What this task involves:
Copy the records below verbatim, from the first line through the line containing "Click the 技术统计", inclusive, and output nothing else.

Data supplied:
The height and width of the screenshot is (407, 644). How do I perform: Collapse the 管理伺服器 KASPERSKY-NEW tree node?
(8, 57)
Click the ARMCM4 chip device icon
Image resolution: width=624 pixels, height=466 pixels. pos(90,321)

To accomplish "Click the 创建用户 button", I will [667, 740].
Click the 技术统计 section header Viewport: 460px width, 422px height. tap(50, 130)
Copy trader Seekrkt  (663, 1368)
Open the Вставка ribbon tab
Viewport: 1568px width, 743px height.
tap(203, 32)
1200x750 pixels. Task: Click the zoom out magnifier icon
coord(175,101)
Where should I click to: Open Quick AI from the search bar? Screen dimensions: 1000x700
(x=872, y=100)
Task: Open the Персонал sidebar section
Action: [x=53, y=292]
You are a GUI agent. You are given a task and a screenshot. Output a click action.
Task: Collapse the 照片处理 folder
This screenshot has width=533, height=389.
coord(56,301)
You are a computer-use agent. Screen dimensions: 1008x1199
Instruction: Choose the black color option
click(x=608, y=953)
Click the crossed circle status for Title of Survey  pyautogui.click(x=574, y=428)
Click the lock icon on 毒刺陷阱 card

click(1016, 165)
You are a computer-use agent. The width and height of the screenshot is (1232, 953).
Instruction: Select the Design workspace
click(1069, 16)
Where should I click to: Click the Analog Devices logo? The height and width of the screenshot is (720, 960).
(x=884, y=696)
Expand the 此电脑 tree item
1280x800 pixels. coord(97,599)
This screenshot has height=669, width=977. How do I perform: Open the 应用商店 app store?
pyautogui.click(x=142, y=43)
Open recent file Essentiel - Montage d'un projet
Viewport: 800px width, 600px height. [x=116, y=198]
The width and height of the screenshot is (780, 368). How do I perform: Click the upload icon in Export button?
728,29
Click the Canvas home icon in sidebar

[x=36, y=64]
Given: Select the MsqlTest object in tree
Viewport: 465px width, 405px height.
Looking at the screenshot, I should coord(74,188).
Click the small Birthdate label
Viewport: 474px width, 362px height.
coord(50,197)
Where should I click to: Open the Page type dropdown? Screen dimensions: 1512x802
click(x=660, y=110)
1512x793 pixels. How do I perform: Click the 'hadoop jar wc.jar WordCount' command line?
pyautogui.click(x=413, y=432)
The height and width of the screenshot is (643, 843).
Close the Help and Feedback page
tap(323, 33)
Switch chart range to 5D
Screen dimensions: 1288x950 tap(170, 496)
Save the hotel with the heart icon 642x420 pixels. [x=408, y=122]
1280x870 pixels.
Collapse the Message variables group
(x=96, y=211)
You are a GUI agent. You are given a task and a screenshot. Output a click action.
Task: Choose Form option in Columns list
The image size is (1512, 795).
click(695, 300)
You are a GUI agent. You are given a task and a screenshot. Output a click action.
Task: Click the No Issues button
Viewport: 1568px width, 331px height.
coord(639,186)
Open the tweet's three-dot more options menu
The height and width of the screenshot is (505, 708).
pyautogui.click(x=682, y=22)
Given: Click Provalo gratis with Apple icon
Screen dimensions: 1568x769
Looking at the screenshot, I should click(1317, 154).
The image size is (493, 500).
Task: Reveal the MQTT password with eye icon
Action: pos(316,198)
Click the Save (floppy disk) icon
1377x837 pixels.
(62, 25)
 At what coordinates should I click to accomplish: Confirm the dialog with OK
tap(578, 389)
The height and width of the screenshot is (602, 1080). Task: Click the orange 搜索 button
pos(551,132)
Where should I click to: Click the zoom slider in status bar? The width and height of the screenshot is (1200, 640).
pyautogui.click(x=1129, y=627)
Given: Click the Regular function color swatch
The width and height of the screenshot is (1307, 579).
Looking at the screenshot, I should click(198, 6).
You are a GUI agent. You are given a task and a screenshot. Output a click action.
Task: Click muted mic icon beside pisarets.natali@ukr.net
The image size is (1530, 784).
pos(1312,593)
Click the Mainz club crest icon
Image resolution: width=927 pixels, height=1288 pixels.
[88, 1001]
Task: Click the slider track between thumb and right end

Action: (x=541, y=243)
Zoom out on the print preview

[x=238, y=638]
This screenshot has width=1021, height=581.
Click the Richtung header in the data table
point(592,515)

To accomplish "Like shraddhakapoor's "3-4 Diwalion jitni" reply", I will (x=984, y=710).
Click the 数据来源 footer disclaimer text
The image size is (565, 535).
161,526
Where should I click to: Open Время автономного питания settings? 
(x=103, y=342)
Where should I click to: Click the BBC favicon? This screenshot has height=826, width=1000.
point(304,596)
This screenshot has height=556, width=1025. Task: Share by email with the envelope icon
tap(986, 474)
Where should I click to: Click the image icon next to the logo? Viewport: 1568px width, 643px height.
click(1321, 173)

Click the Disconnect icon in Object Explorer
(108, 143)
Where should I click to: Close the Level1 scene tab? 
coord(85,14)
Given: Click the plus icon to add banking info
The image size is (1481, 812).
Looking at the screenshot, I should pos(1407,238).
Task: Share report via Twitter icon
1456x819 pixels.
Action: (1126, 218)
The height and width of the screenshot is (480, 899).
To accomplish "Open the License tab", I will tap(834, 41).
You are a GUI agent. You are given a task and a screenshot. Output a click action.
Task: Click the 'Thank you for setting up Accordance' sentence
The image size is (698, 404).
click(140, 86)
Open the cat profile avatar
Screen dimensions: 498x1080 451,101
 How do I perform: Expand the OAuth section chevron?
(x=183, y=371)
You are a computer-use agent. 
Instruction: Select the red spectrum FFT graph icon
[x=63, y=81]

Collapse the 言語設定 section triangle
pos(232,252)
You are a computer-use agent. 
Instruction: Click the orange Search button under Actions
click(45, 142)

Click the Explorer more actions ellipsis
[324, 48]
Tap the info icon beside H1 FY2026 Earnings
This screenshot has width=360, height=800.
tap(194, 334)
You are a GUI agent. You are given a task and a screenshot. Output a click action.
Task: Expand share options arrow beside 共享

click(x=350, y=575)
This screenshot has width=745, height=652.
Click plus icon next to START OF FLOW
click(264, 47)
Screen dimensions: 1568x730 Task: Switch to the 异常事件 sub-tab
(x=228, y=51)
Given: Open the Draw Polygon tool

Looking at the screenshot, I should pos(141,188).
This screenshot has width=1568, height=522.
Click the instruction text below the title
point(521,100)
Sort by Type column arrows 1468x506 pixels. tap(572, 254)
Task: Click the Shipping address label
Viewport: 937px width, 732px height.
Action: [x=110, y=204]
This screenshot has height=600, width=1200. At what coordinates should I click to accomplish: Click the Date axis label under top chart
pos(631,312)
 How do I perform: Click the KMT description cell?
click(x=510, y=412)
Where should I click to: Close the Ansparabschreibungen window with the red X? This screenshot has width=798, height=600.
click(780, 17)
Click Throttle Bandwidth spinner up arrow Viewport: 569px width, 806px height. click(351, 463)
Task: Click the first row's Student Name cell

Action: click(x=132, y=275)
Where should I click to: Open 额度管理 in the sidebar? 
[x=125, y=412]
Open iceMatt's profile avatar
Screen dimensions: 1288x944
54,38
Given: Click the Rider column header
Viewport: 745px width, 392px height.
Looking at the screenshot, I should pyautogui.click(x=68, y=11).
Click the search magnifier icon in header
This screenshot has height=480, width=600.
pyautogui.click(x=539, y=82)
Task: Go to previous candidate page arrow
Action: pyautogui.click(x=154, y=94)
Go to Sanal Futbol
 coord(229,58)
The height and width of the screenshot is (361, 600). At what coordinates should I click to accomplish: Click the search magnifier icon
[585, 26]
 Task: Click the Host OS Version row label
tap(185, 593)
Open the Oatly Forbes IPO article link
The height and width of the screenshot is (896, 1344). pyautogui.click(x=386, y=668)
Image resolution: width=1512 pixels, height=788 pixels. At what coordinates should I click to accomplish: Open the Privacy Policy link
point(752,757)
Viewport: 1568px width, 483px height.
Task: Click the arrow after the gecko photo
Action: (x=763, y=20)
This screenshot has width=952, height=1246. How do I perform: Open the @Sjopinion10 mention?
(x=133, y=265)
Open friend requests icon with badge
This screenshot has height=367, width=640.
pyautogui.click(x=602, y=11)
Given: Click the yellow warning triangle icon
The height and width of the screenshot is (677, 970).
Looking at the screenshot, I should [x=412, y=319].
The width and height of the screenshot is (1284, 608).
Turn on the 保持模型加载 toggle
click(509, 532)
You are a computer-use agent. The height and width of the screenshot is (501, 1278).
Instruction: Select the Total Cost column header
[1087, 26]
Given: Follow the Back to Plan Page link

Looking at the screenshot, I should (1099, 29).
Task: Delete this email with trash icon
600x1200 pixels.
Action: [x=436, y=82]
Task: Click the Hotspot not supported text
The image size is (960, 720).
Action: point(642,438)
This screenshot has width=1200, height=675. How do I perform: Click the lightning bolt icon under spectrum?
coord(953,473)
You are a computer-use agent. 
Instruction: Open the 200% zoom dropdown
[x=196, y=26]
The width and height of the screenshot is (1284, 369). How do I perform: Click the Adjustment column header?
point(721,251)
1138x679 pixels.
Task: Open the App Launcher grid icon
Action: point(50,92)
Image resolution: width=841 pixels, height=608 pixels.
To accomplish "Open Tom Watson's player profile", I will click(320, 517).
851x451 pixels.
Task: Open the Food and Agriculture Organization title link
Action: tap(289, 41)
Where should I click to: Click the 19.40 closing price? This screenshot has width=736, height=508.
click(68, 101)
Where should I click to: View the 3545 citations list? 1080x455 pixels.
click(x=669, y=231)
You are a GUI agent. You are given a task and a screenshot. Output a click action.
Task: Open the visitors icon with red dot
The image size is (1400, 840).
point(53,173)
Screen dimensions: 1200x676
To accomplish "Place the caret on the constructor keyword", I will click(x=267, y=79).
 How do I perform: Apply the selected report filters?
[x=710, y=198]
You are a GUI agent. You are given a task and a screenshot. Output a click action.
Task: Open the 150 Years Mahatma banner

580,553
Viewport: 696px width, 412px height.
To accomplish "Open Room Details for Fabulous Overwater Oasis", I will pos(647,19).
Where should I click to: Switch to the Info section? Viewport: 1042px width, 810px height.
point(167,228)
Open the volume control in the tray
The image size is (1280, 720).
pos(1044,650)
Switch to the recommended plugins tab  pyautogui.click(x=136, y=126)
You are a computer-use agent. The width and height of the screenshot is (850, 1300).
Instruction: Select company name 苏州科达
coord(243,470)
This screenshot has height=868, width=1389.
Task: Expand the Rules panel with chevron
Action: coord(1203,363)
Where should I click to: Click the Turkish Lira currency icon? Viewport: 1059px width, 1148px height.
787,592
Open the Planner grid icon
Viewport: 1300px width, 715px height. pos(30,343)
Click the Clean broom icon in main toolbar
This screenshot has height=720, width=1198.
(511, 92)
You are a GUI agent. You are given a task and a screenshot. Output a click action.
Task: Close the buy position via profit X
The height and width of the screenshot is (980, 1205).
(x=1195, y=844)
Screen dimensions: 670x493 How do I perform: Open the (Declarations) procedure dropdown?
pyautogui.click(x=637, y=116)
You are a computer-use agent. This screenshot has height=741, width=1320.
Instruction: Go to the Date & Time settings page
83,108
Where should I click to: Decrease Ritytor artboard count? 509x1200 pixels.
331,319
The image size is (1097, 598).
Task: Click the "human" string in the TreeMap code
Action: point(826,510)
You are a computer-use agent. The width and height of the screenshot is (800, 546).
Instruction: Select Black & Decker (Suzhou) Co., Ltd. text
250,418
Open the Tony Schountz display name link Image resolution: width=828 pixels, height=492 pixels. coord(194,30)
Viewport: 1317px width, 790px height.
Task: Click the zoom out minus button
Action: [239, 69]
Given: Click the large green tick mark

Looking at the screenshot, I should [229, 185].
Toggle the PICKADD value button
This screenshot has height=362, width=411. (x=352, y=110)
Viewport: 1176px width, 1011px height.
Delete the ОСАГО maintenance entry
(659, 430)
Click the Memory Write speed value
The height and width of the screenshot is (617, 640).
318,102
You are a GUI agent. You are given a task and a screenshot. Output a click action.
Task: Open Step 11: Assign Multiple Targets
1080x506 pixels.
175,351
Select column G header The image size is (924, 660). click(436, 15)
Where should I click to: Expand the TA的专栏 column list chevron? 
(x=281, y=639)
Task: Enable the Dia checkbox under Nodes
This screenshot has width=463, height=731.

Task output:
The height and width of the screenshot is (407, 644). How do I perform: Collapse the 管理伺服器 KASPERSKY-NEW tree node?
(8, 57)
Click the ARMCM4 chip device icon
Image resolution: width=624 pixels, height=466 pixels. pos(90,321)

To accomplish "Click the 创建用户 button", I will [667, 740].
Click the 技术统计 section header Viewport: 460px width, 422px height. tap(50, 130)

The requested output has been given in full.